Simulated Author's Rebuttal

3 responses · 1 unresolved

We thank the referee for the constructive and detailed feedback on our manuscript. We address each major comment point by point below, providing clarifications and indicating the revisions we will implement to address the concerns raised.

read point-by-point responses

Referee: [§3] §3 (Method), fused-modality contrastive term: The central claim that this term captures XOR-like higher-order dependencies unrecoverable by pairwise alignment alone is load-bearing. The abstract and high-level description state that the term 'encourages the joint embedding of modality pairs with a third modality,' but without an explicit equation for the fusion operator (concatenation, element-wise product, attention, etc.) and the resulting loss, it is unclear whether the composite objective introduces non-pairwise statistics or simply reweights existing pairwise signals. A concrete derivation or proof sketch showing that the fused term induces irreducible triple-wise mutual information would be required.
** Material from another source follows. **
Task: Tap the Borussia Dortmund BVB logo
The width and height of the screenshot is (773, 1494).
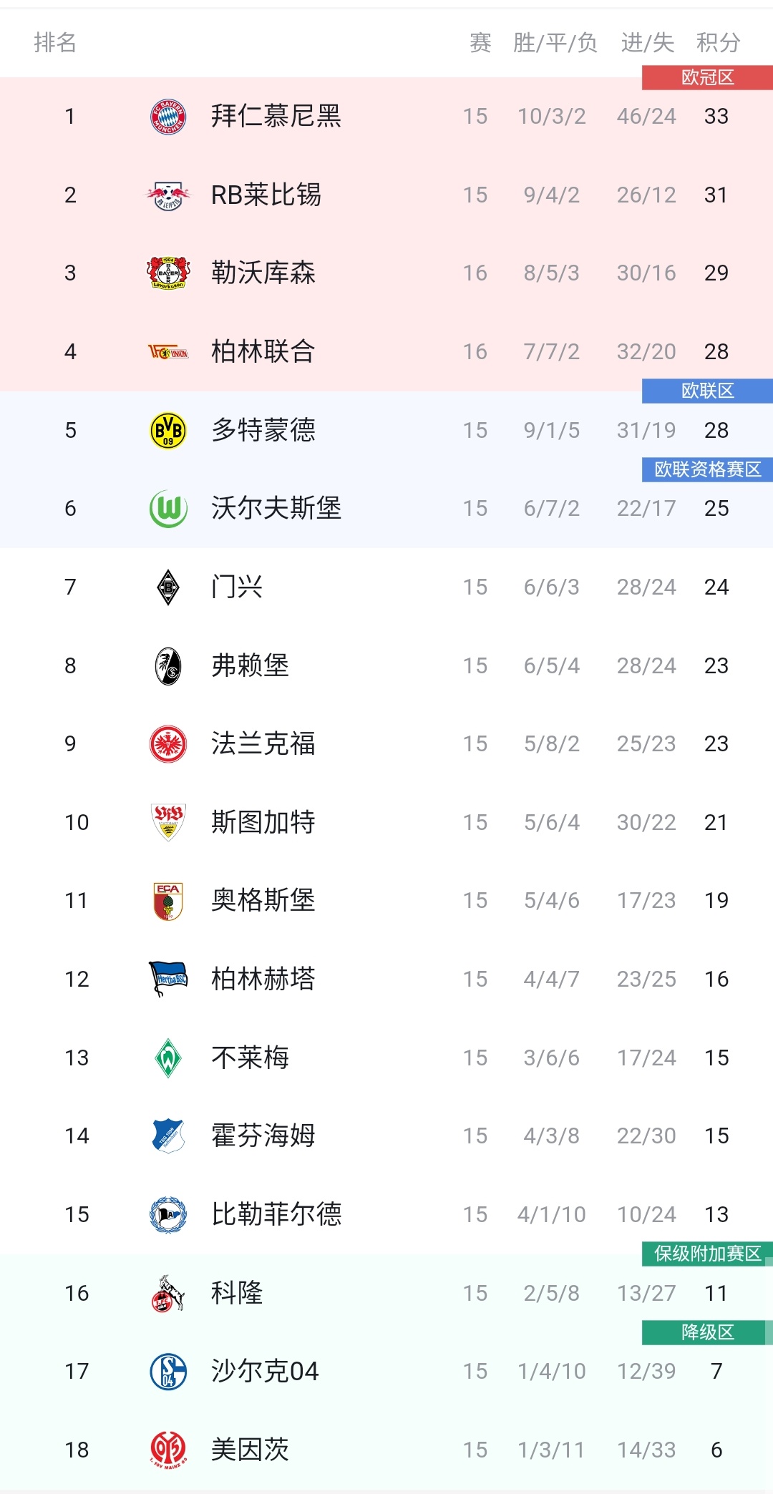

Authors: We concur that the method section would benefit from more explicit mathematical details. In the revised manuscript, we will add the precise definition of the fusion operator, which involves concatenating the embeddings of the modality pair and applying a linear projection to obtain the fused representation, along with the complete formulation of the fused-modality contrastive loss. We will also include a short illustrative derivation demonstrating that the fused term can encode joint dependencies not captured by pairwise terms in the context of the XOR example. However, a general proof of inducing irreducible triple-wise mutual information is a deeper theoretical issue that we will note as a direction for future work rather than claim to fully resolve here. revision: partial
Referee: [§4.1] §4.1 (Synthetic experiments), XOR-like dependency tests: The paper asserts that ConFu captures higher-order relations 'that cannot be recovered through pairwise alignment alone.' However, if the fusion operator is linear or element-wise, any observed gain on synthetic XOR tasks could be an artifact of the particular fusion chosen rather than a property of the contrastive objective. An ablation replacing the fused term with an equivalent sum of pairwise terms (or reporting the effective rank of the interaction) is needed to substantiate the claim.

Authors: This is a valuable suggestion to bolster the empirical support for our claims. We will incorporate an ablation experiment in the updated version of the paper. Specifically, we will compare ConFu against a variant where the fused term is substituted by an additional sum of pairwise contrastive losses, and report the results on the synthetic XOR dependency tests to show that the performance improvement is attributable to the fused objective rather than just increased pairwise signals. revision: yes
Referee: [§4.2] §4.2–4.3 (Real-world benchmarks), scaling with multimodal complexity: The evaluation claims ConFu scales with increasing numbers of modalities and supports two-to-one retrieval. It is unclear whether the reported gains on retrieval and classification hold after controlling for the total number of contrastive pairs or the effective batch size introduced by the fused term. A controlled comparison that matches the number of negative samples across baselines would strengthen the scaling claim.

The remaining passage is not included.